"We would like to see Jesus." (John 12:21)
It's remarkable the little things children notice. A couple of days ago I saw a video on YouTube of a 3 year old boy "saying Mass," and I was amazed at the gestures he had picked up no doubt from his parish priest (just search "Isaiah Saying Mass" on YouTube to see this). One of my godchildren still remembers a habit I had early in my priesthood of taking my glasses off and placing them on the altar during "intense prayer moments" during the Mass. He was 7 or 8 when he picked up on this detail that for some reason I have stopped doing. Yesterday, I baptized my youngest nephew and before the baptism I was with my oldest nephew whose 6 years old going through the album of his baptism. I showed him the pictures and explained some but not all of what was going on. Amazingly enough, it was a picture that I didn't explain that stayed with him. After his newborn cousin's baptism yesterday he asked me why I didn't lift the baby up in the air. It took me a second, but then I realized that he was recalling a picture of me lifting him up in the air right after I poured the water on his head at his own baptism.
Children indeed pick up on the tiniest of details. The type of things that we stop noticing as we grow older and start getting distracted by, well, life. There is so much that God reveals to us each day, yet we don't notice his providential hand acting in our life. Today some Greeks approach Philip with a simple request: they want to see Jesus. We would like to see him too, but we fail to recognize him in so many places particularly where is really present which is here in the Eucharist. These children are able to see Jesus in a way most of us cannot because of their innocence and because their eyes have yet to be clouded by doubt and the anxieties that we carry around every day. They come and behold the awesome and solemn sight that is the Mass, and when you ask them, "Where is Jesus?" they simply point to the cross. Ah, the cross. We lose sight of the cross so often. You see Christ never lost sight of where he was headed. He knew the end game of his mission. He knew that he would be submitted to the most violent of deaths, and he even admits in today's gospel that he is troubled at this thought. (In the Spanish translation he says that he is scared.) Christ experiences the same emotions that you and I do, but he isn't going to complain like so many of us do when faced with hardship, he continues down the road to Calvary because that was his mission.
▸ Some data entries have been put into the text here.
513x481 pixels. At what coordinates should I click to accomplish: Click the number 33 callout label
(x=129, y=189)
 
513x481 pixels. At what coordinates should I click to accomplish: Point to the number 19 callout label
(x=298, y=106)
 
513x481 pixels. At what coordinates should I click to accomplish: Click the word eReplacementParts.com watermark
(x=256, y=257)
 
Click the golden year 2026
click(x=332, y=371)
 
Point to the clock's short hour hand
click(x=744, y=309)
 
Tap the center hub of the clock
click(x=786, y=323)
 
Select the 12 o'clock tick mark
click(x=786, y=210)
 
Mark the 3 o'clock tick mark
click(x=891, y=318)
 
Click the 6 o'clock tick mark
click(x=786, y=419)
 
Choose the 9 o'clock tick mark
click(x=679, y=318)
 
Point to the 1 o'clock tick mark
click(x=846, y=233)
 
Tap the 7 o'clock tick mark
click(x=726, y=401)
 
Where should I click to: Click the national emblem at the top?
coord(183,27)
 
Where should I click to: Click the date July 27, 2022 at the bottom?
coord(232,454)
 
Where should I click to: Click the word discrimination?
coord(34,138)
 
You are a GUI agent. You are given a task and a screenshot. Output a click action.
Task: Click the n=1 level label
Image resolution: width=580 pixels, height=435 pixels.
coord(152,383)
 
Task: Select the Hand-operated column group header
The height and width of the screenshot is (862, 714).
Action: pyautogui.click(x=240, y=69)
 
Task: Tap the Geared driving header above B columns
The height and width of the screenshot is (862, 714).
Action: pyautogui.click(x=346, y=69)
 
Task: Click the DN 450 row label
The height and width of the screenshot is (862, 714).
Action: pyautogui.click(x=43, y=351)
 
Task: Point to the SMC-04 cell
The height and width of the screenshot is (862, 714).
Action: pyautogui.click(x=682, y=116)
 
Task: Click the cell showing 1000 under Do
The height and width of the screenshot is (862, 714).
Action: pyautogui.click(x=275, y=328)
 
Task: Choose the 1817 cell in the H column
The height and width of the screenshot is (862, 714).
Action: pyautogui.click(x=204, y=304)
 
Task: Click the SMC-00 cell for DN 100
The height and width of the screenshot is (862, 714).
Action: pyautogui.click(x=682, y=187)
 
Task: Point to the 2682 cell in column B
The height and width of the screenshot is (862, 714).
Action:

Complaining your way through life never accomplishes anything. Christ waited for his hour and followed his Father's will, and he is going to accomplish that will to the very last small detail on the cross before he finally says, "It is finished."
As we journey towards Holy Week, may we be like our Savior and never lose sight of the cross. We want to see Jesus, and yes, Jesus wants to see us and embrace us and comfort us. The trouble is we miss him because our eyes are clouded and we don't see him through the eyes of a child. May our eyes be opened to behold the majesty of God's love in the little details of our everyday lives so that we can behold him and approach him with the love, the joy, and the innocence of a little child.